Do the next right thing. Going into the unknown. Be with me. No man is a failure who has friends. The last couple of days we have relaxed watching movies. We don’t have the chance to do this a lot during the year because of our schedules, but we try to make up for it during our breaks. Like anything in life, if you watch and listen, you can always pick up something you can apply or learn from. Whether it’s from a meeting, professional development, a sermon, a book or even a movie, there are always words that bring something to mind that can change your trajectory and way of thinking.
This past semester was hard. Hard, not only because of the work load – it’s always hard – but because I didn’t feel like I did the best I could do. I can deal with a lack of perfection if I did my best and just didn’t have enough time or there were extenuating circumstances, but this past semester I know I didn’t do my best. I have been whiney, complaining, self loathing, uncaring and it showed. It’s not the way I wanted this year to go. If it only affected me it wouldn’t be that big a deal but it affected my students, my student teacher and the people I work with. It’s not who I should be. I want my life to matter, I want the things I do to be life changing not only for me but for others. This last semester felt anything but.
This of course lends itself to feeling sorry for myself, blaming others, curling up on the corner of my couch and hibernating with my laptop. But this week, I went to the movies. While a movie isn’t a religious experience by any means, it can be therapeutic and thought provoking. So here are a few things I learned today and yesterday that I want to share.
Do the next right thing. Seriously, it’s an animated movie, but Frozen 2 has some interesting things to think about. I can’t do anything to change the past, but I can do the next right thing. Sure, I didn’t give my all last semester, but I can start new when I go back in January. I can stop complaining so much and be more positive. I can find ways to fill my bucket in order to fill others.
Into the Unknown. Yeah I know. Every elementary aged girl is singing this song right now. But it talks about something that adults need to think about too. It’s about a fear of taking risks, of going out into the unknown. It’s how we all try to ignore the tug, but it’s powerful, the “what if” I do this or that. As I’m looking at some different options in my life, still figuring out what my place is in the world, I need to be less afraid of the unknown.
Be with me. In Star Wars, Rey keeps asking the force or Jedi to “be with me”. She’s asking for help. I don’t like asking for help. I try to do everything on my own, although I’m not sure why. Nothing great in this world can be accomplished on our own, it has to be done with others, another great message in the movie. All it takes is a group of people willing to work together towards a common goal to make it happen. It’s exhausting to have to ask people to help but I need to do a better job of that if I want to accomplish great things.
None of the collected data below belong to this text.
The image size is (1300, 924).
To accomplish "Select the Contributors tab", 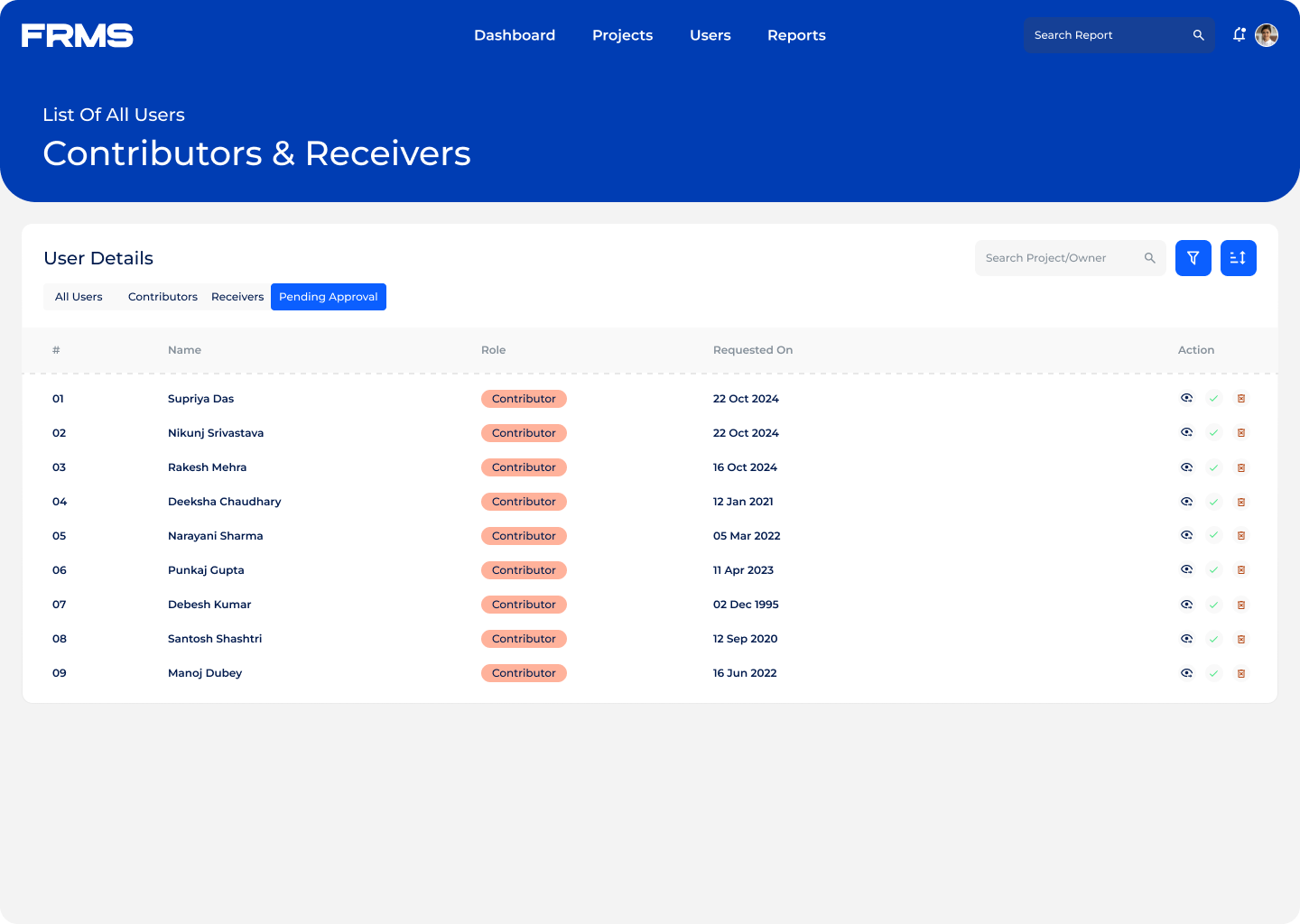I will coord(162,297).
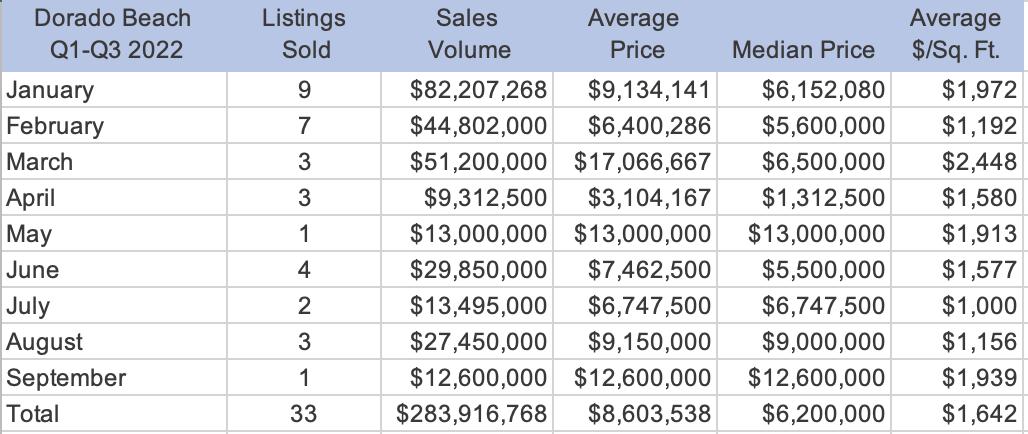Screen dimensions: 1028x434
Task: Click August's median price $9,000,000
Action: 804,342
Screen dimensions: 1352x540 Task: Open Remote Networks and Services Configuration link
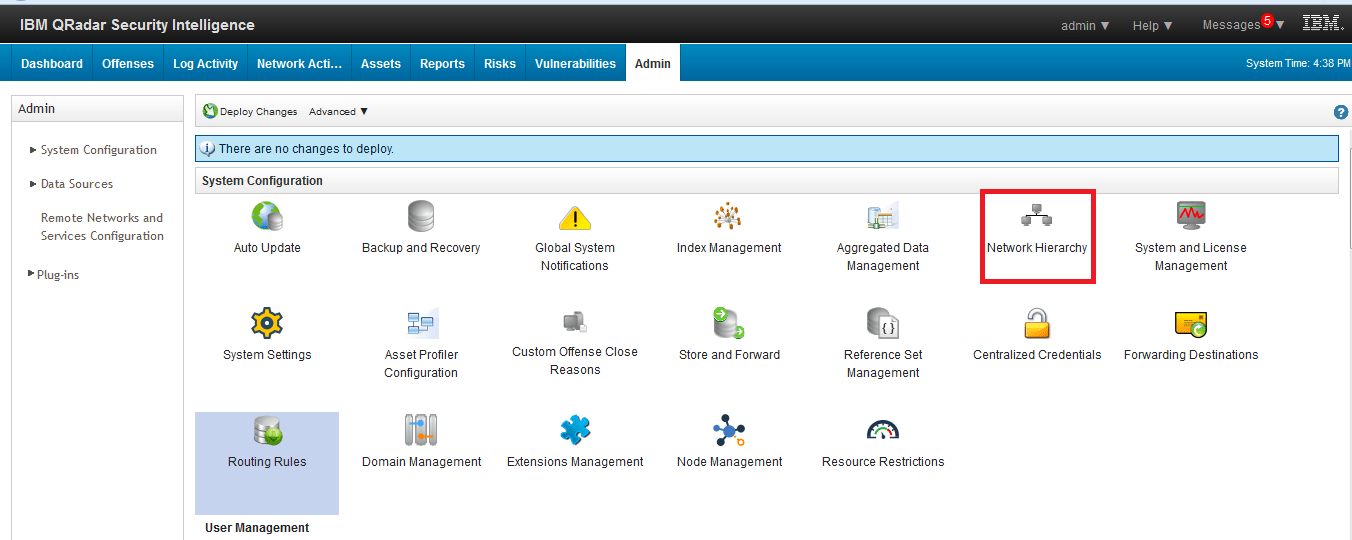[x=102, y=227]
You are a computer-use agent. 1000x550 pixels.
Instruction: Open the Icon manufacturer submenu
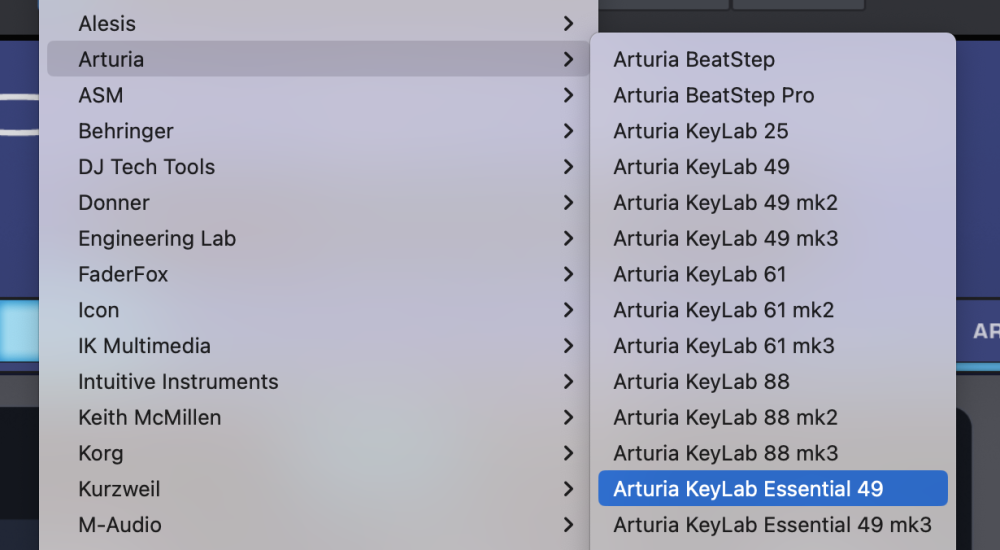99,310
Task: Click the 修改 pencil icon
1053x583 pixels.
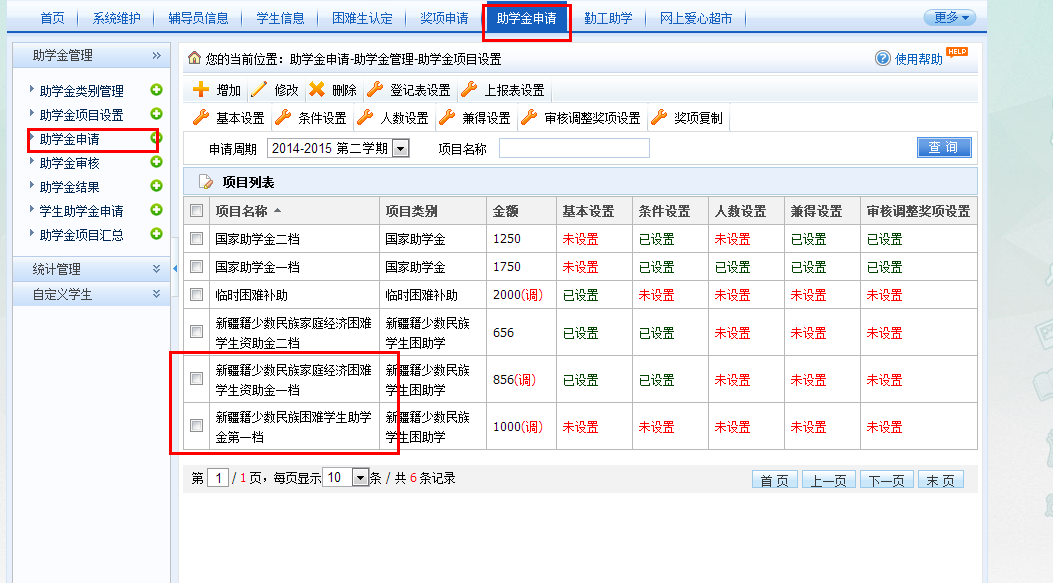Action: (259, 90)
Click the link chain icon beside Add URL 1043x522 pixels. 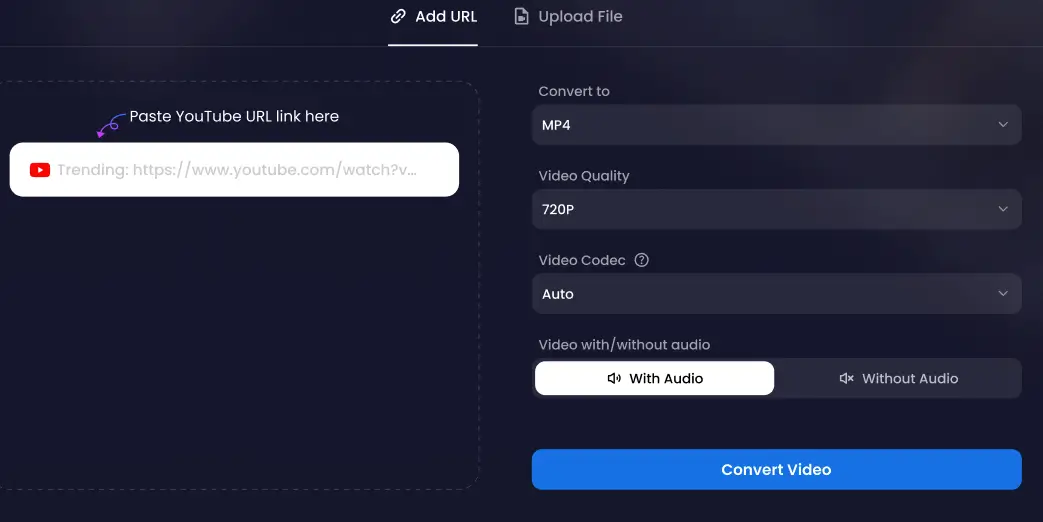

No man is a failure who has friends. Yeah, I’ve used this one before but it’s true. It’s not money or recognition or power that makes you a success, although that is what the world would make you think. It is the power of friendship, a relationship where you think more of others than yourself, where you build trust and show vulnerability. A great friend can help you do the next right thing, step with or support you as you go into the unknown or just be with you.
It’s not rocket science, it’s a reminder. I timely reminder during this holiday season that we aren’t meant to function alone. Even those of us who are introverts need to step out of our comfort zones and connect with others. I am not locked into the past nor is my future relegated by what past generations have or have not done. I can surround myself with others who feed me and yet also tell me truth, making me accountable for following through on my goals as I step into the unknown.
Today was a reminder of another story. The story of the birth of a child with two very young parents, who did the next right thing, while totally stepping into the unknown. All so we could have someone that we could ask to “be with us” as our Savior. Oh yes, there is just so much we can learn from stories.